Farming smarter with technology
The National Fieldays is an annual fixture in the farming calendar: it draws in thousands of farmers, contractors, and industry professionals from across the country.
A New Zealand startup is providing growers with vital information for daily operations and long-term vineyard management, using a unique and scalable AI vine scanner that gives a vine-specific view of disease, pruning, land productivity and yields. Forty Cropsy systems have been deployed throughout New Zealand, the United States and France, with more than 20 million vine scans conducted in the past 12 months.
One of Cropsy’s four co-founders, Leila Deljkovic, says the scanner covers extensive vineyard areas that scouting simply cannot. “The scanner mounts to any vehicle that drives through the vineyard regularly, so compared to boots-on-the-ground, Cropsy provides richer and fresher data for precision vineyard management at scale.

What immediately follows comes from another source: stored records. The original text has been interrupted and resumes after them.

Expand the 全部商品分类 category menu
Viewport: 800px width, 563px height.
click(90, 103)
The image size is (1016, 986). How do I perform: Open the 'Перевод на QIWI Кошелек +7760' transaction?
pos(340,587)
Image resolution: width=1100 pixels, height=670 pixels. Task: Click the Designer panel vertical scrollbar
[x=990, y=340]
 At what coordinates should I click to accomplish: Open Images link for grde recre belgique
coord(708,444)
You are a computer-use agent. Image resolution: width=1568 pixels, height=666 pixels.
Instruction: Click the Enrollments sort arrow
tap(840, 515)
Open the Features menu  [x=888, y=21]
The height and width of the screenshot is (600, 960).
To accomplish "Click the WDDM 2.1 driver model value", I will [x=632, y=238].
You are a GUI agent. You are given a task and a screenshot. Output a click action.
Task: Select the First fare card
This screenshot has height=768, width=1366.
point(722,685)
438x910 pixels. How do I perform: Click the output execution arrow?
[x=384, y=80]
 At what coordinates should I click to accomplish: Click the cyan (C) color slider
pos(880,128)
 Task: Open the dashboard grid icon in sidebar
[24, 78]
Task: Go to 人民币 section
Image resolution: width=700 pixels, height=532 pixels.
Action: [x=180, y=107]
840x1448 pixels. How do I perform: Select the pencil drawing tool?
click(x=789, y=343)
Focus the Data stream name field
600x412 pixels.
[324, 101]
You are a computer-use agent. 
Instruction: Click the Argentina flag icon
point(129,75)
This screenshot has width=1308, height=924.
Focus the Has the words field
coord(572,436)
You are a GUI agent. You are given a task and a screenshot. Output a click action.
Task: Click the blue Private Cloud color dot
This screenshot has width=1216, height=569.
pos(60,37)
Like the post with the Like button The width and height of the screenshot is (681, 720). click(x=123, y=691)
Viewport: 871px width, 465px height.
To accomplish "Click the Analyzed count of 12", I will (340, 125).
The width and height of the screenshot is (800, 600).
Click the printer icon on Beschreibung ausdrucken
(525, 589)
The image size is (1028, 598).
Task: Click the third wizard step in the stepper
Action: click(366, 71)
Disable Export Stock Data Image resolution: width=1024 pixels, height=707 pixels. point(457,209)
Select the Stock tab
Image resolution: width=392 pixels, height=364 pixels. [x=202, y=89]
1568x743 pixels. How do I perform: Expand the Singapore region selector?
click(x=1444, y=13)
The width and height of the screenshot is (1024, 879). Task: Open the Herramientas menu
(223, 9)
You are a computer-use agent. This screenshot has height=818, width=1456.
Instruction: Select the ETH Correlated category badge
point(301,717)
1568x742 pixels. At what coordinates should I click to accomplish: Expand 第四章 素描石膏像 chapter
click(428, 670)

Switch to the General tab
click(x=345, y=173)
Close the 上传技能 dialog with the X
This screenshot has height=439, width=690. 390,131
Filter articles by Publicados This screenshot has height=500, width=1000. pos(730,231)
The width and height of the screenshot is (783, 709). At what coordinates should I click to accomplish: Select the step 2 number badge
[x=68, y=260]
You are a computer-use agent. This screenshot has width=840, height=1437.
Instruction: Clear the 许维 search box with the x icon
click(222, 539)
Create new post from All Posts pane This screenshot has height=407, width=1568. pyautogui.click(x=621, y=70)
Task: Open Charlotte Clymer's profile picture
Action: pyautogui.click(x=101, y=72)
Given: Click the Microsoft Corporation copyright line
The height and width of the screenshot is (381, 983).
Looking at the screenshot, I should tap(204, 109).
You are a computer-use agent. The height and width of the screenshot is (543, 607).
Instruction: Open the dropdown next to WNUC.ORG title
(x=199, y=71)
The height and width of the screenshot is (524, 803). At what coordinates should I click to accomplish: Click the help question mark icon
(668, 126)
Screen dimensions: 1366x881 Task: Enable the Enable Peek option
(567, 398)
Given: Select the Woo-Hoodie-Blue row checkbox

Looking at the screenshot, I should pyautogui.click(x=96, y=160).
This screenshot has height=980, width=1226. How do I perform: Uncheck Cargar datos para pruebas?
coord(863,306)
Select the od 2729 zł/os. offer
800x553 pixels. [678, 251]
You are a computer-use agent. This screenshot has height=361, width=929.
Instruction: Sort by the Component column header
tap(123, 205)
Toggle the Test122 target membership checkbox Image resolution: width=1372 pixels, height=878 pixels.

Those decision-ready insights are delivered before your first coffee of the day.”
Cropsy uses its innovative AI scanning technology to pinpoint every vine – including missing or dead vines, mildew infection, bunch, cane, spur, and bud in real time, as the vehicle passes through the vineyard. In operation, Cropsy scanners can analyse up to 8,000 vines an hour, with the insights available in as little as 30 minutes, though typically by the next morning.
The result is a ‘digital twin’ of the vineyard, delivered using comprehensive reports, dashboards, maps, tables, or printouts to share with in-field workers. Subsequent passes build a vine-by-vine history of the vineyard to inform how things are changing.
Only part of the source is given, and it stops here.